Is there a way to set up a kill switch so this doesn’t happen?
I was able to add a kill switch using the firewall rules. Create a internet out rule where the source is the vlan that is connected to the vpn. Set the destination to any port/ip group. Set the rule to drop and set applied to after. With the vpn client paused I was unable to navigate to any web page or resolve any dns requests.
Not sure on your device, but this is done all the time with pfsense and PIA. Google PIA pfsense killswitch and you’ll find lots of examples. Perhaps one can help in the config.

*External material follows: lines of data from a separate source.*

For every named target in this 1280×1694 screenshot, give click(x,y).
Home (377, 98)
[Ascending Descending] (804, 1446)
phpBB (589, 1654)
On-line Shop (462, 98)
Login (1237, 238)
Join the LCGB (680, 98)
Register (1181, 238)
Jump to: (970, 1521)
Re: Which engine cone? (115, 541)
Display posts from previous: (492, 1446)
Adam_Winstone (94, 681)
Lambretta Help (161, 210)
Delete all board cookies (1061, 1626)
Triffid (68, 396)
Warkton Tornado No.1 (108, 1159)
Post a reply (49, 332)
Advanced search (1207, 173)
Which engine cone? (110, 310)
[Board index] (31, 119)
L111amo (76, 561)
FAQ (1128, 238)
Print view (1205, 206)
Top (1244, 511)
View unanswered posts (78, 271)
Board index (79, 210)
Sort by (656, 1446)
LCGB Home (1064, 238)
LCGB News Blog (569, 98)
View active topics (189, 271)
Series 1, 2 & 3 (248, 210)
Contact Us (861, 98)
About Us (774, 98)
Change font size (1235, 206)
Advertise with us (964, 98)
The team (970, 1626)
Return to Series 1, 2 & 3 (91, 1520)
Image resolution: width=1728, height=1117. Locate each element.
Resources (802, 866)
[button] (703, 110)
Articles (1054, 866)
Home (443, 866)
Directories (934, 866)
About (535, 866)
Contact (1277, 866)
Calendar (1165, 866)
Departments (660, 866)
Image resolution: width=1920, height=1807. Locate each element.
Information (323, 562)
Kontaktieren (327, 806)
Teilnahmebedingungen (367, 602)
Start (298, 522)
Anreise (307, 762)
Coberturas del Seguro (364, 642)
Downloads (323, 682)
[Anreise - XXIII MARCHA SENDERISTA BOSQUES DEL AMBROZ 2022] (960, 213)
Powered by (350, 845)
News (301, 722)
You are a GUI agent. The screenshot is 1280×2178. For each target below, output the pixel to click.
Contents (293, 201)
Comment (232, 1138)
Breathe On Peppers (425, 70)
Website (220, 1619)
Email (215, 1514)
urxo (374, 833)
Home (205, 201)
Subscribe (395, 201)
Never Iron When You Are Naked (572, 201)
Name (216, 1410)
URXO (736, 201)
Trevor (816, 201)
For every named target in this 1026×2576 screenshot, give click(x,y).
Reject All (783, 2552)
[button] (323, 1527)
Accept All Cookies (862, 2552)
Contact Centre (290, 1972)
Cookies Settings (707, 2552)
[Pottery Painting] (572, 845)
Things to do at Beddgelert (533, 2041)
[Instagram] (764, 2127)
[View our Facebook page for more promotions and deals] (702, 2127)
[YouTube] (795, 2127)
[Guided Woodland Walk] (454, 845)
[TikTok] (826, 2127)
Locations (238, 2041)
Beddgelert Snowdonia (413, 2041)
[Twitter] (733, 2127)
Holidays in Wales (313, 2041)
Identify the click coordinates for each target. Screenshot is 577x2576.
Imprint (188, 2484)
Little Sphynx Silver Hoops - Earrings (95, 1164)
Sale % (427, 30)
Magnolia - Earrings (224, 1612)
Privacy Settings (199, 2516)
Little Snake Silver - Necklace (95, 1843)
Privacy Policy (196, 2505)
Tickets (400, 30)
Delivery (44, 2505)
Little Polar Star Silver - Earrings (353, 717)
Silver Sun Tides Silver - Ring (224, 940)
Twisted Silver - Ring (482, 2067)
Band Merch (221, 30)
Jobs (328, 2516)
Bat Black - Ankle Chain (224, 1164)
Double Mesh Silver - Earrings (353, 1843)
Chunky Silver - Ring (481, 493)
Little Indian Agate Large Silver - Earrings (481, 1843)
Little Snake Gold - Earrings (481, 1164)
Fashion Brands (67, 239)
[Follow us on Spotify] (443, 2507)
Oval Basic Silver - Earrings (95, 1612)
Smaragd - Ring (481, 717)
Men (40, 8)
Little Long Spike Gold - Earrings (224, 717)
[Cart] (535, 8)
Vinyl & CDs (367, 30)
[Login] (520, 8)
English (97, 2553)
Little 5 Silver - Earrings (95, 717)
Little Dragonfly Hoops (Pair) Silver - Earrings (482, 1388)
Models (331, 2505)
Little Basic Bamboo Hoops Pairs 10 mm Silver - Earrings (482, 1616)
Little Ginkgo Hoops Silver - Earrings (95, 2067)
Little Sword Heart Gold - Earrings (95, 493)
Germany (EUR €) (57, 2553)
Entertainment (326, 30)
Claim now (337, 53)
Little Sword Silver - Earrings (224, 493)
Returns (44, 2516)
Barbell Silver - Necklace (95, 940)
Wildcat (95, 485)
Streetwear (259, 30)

Must be out of the loop on this.
u/everythingguy12 Do you mean like this? on Network 7.4.156:
Type: Internet Out
Description: VPN Kill Switch
Rule Applied: After
Action: (*) Drop
IPv4 Protocol: All
Source
Source Type: Network
Network: UK VPN
Network Type: IPv4 Subnet
MAC Address:
Destination
Destination Type: Port/IP Group
IPv4 Address Group: Any
Port Group: Any
Advanced: [Auto]
Also curious if you can explain how this kills the traffic without affecting the VPN traffic (I’m newer to firewalls)? Am I correct in understanding that the VPN bypasses the firewall because it’s encrypted? So when it fails and is not, it runs into the firewall?
Sorry about amp version
Did you ever figure this out?
KBinCanada - Did you have to create an entire network to server your VPN to the clients or did you simply add a traffic route. The reason I’m asking is, my VPN client doesn’t show up in the source network.
That is exactly how I have mine configured. I believe it works because the rule is applied after. So the VPN would route the traffic before it even hits this rule in the firewall.
Yup. Works exactly as I explained above. Put the rule in my firewall and it kills the traffic from the vlan if it detects it.
I would imagine the same type of rule for “internet in” is not necessary, because if it drops, the website/server upstream of the vpn would not re-establish or have knowledge of my public ip anyway?
Are you saying that your hypothesis about the VPN being encrypted is the way that this works in practice?
Otherwise I could hypothesise myself that the VPN routing rule has a higher priority and thus we never reach the killswitch rule in the firewall if the VPN is active.